Content starts
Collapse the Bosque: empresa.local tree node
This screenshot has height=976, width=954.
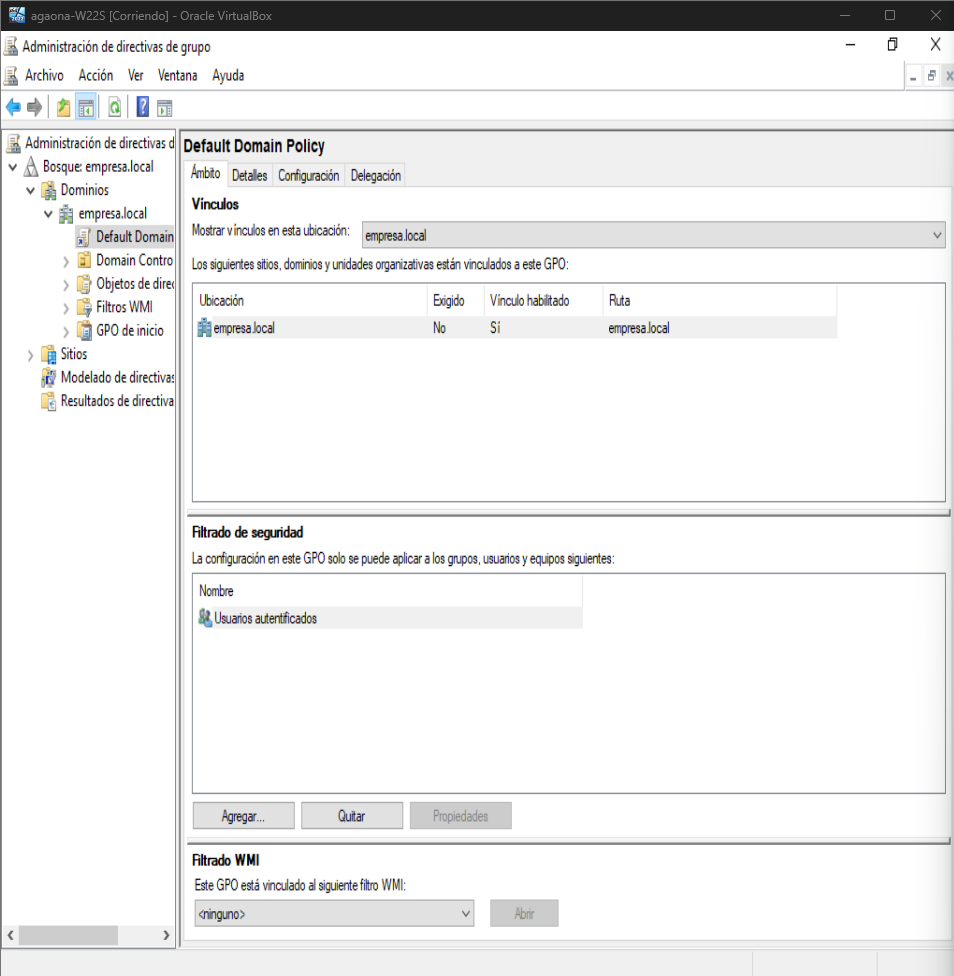(13, 167)
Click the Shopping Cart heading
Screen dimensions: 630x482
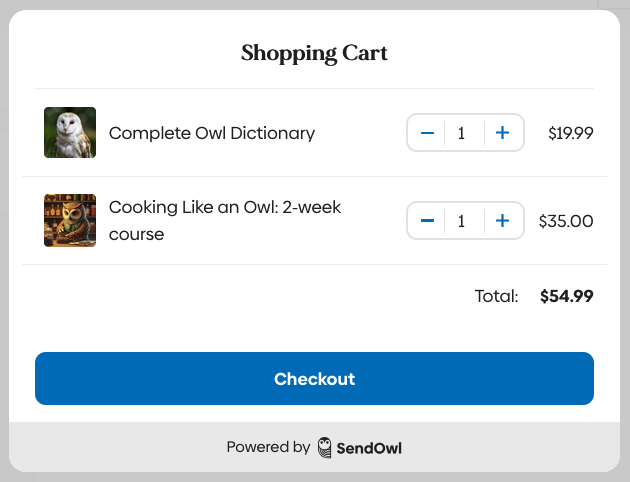(314, 53)
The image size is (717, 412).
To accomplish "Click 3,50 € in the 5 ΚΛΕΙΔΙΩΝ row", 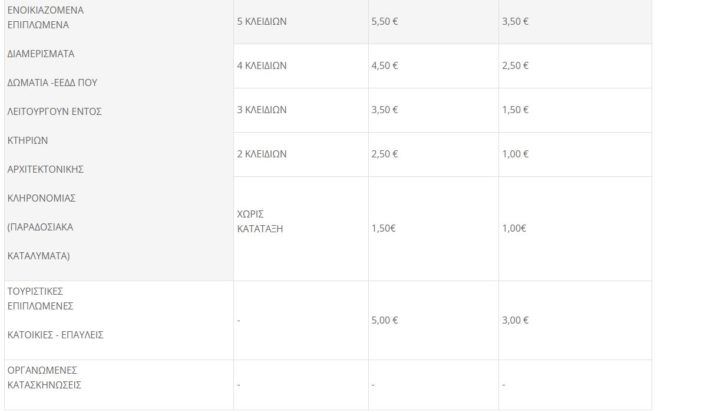I will click(515, 20).
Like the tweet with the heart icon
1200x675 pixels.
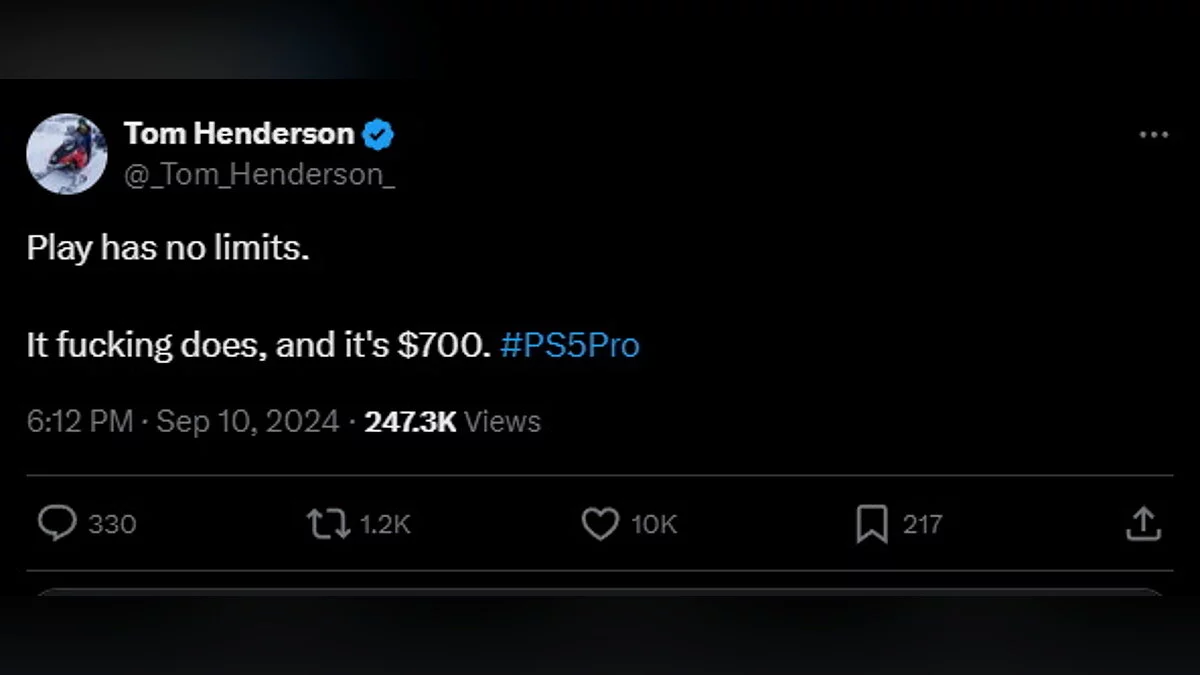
Content ends
To do:
Transcribe, please, the lines from the one holding "Like the tweet with the heart icon" to the final line of the material, both included, exactly and with no extra lines, and skip the pictures.

Problem solution:
Like the tweet with the heart icon
1200x675 pixels.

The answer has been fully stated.